= Malinda Jackson Parker =

Liberian musician

Malinda Jackson Parker

Malinda Jackson Parker (c. 1903 – 1978) was a Liberian singer and pianist. She composed her own music and recorded the album The Liberian Landmark Joy around 1971. She served a term in the House of Representatives of Liberia representing Montserrado County. A well-known figure in Monrovia, she graduated from Morgan College in Baltimore. Her songs were included in Irwin Chusid's 1999 compilation albums Songs in the Key of Z, which considered her an outsider artist.

==Early life and education==
Malinda Jackson Parker was born around 1903, in Louisiana, Montserrado County. Her parents were Selina Malinda Jackson and Gabriel Parker, a pastor and musician who served in the Senate of Liberia for 28 years. She attended school in Clay-Ashland and graduated from the College of West Africa in Monrovia. Parker traveled to the United States on a government scholarship, where she studied classical piano and graduated from Morgan College in Baltimore. She wrote a dissertation entitled Africa's Need of an Industrial Education.

==Musical career==
After returning to Liberia, she collaborated with blind composer Howard Benedict Hayes. Parker composed marches, political praise songs, and political hymns. Her vocal style has been compared to Nina Simone and Lucia Pamela. Her songs were included in the compilation Songs of the African Coast: Café Music of Liberia. Parker donated a piano to the Liberia Broadcasting System, reportedly with the guarantee that she would be allowed time on-air whenever she requested.

During William Tubman's presidency, Parker served as a representative for Montserrado County in the House of Representatives of Liberia for a term in the 1950s. She worked to uphold the rights of artists.
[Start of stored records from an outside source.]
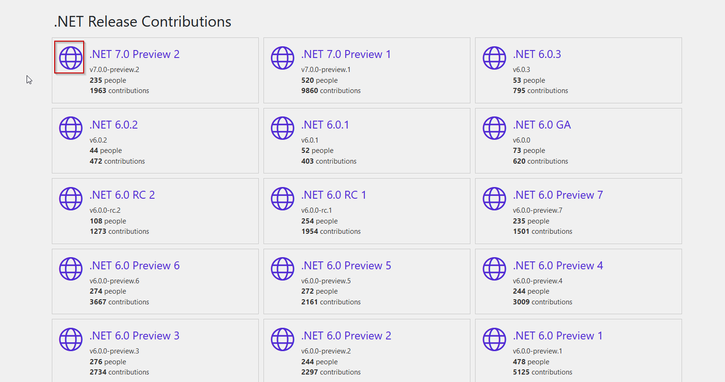The width and height of the screenshot is (725, 382).
Task: Click the globe icon for .NET 6.0 Preview 7
Action: pos(494,198)
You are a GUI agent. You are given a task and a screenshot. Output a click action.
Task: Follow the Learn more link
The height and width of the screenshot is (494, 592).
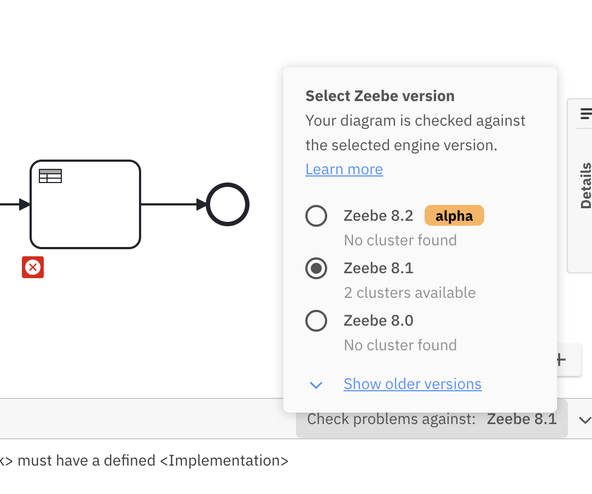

Parker recorded the album The Liberian Landmark Joy, released as Congresswoman Malinda Jackson Parker, in the United Kingdom around 1971. The album was also known as Tubman Goodtype Songs of Liberia. She wrote her own songs, half spoken and half sung, and provided her own accompaniment on piano. The album's songs include odes to palm trees and bush cow (African forest buffalo) milk. In her song "Cousin Mosquito", she addresses the ability of mosquitoes to spread disease and repeats the word "cousin" 204 times. In another variation on "Cousin Mosquito", she draws on musical phrasing from Sergei Rachmaninoff's Prelude in C-sharp minor. Her song "Chicken is Nice (with Palm Butter and Rice)" was composed by Howard B. Hayes and became a popular song in Liberia.

Parker was well known in Monrovia and was called "Ma Parker". She would hand out candy to children, and was described as independently wealthy. She was known for her unusual makeup and fashioning herself in "blindingly colourful robes and turbans". She was known to enjoy Jacob's Cream Crackers, peppermints, and Gordon's Gin.

Parker died in Sinkor in 1978. She was labelled an "outsider artist" in Irwin Chusid's 1999 book and compilation albums Songs in the Key of Z, which included her songs "Cousin Mosquito #1" and "Cousin Mosquito # 2". She was inducted into the Dehkontee Artists Theatre Hall of Fame in 2017.